Member of the Maryland Senate from the 17th district
- In office 1978–1990
- Preceded by: Charles W. Gilchrist
- Succeeded by: Mary H. Boergers

Member of the Maryland House of Delegates from the 17th district
- In office 1975–1978 Serving with Robert Anthony Jacques and Joseph E. Owens
- Preceded by: district established
- Succeeded by: Jennie M. Forehand

Member of the Maryland House of Delegates from the 1st district
- In office 1971–1974 Serving with Woodrow M. Allen, Devin J. Doolan, Laurence Levitan, S. Ruffin Maddox Jr., John S. McInerney, Donald B. Robertson
- Preceded by: Edward J. Clarke, Daniel J. Cronin, Elaine Lady, Harry W. Lerch, John S. McInerney, David A. Scott, Horace K. Whalen
- Succeeded by: new district

Personal details
- Born: December 3, 1935 (age 90) Washington, D.C., U.S.
- Party: Democratic
- Education: Southeastern University Pennsylvania State University American University
- Occupation: Politician; telecommunications worker;

= S. Frank Shore =

American politician (born 1935)

S. Frank Shore (born December 3, 1935) is a former American politician from Maryland.
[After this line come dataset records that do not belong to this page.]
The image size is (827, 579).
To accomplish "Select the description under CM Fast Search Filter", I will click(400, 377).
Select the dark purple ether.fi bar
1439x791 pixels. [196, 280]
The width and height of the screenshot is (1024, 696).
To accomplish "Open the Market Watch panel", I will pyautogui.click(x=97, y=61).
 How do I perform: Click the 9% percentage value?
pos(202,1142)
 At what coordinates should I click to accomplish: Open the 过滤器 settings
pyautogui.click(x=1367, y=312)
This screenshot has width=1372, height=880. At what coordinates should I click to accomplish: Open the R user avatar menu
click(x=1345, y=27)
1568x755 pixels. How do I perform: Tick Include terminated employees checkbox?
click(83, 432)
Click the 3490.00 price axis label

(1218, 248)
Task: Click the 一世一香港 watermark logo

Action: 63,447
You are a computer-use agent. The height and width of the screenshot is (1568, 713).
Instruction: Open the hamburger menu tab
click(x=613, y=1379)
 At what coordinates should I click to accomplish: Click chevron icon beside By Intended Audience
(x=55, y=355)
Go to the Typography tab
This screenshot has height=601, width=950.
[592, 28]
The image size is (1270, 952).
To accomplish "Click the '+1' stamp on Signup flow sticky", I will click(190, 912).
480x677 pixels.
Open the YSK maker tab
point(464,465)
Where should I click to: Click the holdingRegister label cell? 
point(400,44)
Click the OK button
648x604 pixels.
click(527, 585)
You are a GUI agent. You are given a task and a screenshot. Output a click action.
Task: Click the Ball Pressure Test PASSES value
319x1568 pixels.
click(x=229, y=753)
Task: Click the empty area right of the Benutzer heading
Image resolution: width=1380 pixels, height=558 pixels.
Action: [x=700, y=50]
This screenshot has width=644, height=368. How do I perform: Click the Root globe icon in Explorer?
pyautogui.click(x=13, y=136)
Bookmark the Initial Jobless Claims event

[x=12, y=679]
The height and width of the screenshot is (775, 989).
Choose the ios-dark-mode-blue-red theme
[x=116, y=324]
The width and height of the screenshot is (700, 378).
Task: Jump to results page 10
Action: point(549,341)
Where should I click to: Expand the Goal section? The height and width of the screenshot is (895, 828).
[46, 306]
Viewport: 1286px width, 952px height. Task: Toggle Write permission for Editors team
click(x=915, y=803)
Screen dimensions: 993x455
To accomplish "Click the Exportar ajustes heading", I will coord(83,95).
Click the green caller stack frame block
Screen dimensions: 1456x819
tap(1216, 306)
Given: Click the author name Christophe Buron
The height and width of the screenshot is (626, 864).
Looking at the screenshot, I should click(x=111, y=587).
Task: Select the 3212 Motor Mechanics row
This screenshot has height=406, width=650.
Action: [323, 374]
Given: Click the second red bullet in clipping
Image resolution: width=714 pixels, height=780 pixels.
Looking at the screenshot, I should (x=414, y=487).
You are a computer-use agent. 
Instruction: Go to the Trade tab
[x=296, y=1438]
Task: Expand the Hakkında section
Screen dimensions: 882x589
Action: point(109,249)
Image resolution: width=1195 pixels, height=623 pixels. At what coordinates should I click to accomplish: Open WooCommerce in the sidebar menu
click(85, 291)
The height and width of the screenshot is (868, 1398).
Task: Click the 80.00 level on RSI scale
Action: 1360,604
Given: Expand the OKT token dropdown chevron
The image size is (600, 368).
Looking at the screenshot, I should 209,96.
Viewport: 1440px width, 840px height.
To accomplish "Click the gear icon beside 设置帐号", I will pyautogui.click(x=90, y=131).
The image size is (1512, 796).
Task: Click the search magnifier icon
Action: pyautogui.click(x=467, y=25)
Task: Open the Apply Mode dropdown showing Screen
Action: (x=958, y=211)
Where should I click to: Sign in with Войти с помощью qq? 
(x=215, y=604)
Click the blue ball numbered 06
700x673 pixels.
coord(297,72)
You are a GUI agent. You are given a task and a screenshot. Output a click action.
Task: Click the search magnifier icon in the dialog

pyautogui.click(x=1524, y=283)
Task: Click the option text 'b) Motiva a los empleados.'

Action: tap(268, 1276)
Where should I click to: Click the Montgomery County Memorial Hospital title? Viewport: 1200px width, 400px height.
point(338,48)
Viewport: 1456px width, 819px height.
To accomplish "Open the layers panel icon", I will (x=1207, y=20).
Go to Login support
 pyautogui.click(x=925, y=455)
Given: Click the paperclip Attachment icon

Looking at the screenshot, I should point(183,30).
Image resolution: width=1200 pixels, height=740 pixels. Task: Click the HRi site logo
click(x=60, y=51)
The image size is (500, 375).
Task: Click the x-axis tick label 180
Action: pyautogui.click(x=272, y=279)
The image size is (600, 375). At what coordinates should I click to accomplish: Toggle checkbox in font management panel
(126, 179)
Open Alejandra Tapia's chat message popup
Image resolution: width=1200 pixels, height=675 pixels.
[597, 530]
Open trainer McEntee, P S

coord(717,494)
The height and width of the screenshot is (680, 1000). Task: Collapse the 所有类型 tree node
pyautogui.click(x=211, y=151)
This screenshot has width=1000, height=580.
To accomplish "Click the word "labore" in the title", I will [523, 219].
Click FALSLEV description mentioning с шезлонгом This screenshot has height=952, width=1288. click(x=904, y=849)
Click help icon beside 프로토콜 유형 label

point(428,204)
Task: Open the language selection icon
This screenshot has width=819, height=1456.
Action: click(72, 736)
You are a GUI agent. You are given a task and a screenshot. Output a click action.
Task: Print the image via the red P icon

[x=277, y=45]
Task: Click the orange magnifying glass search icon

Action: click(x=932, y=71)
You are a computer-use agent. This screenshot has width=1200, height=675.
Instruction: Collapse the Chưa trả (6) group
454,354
He served as a member of the Maryland House of Delegates from 1971 to 1978 and served as a member of the Maryland Senate from 1978 to 1990.

==Early life==
S. Frank Shore was born on December 3, 1935, in Washington, D.C. He studied at parochial and public schools. He also studied at Southeastern University, the Labor Studied Institute at Pennsylvania State University and American University.

==Career==
Shore is a Democrat. He served as a member of the Maryland House of Delegates. He represented the 1st district (part of Montgomery County) from 1971 to 1974. He then represented the 17th district from 1975 to 1978. He was appointed to replace Charles W. Gilchrist in the Maryland Senate in the post session of 1978. He served as a member of the senate representing the 17th district until 1990. In March 1990, Shore gave a filibuster that he described as "the Super Bowl for Life" on the senate floor against an abortion bill. In September of that year, he lost the Democratic nomination for Maryland Senate to Mary H. Boergers who supported abortion rights.

Shore served with the 4th Armored Division in the U.S. Army. He worked for the Chesapeake & Potomac Telephone Company.

==Personal life==
Shore lives in Rockville. He is Catholic.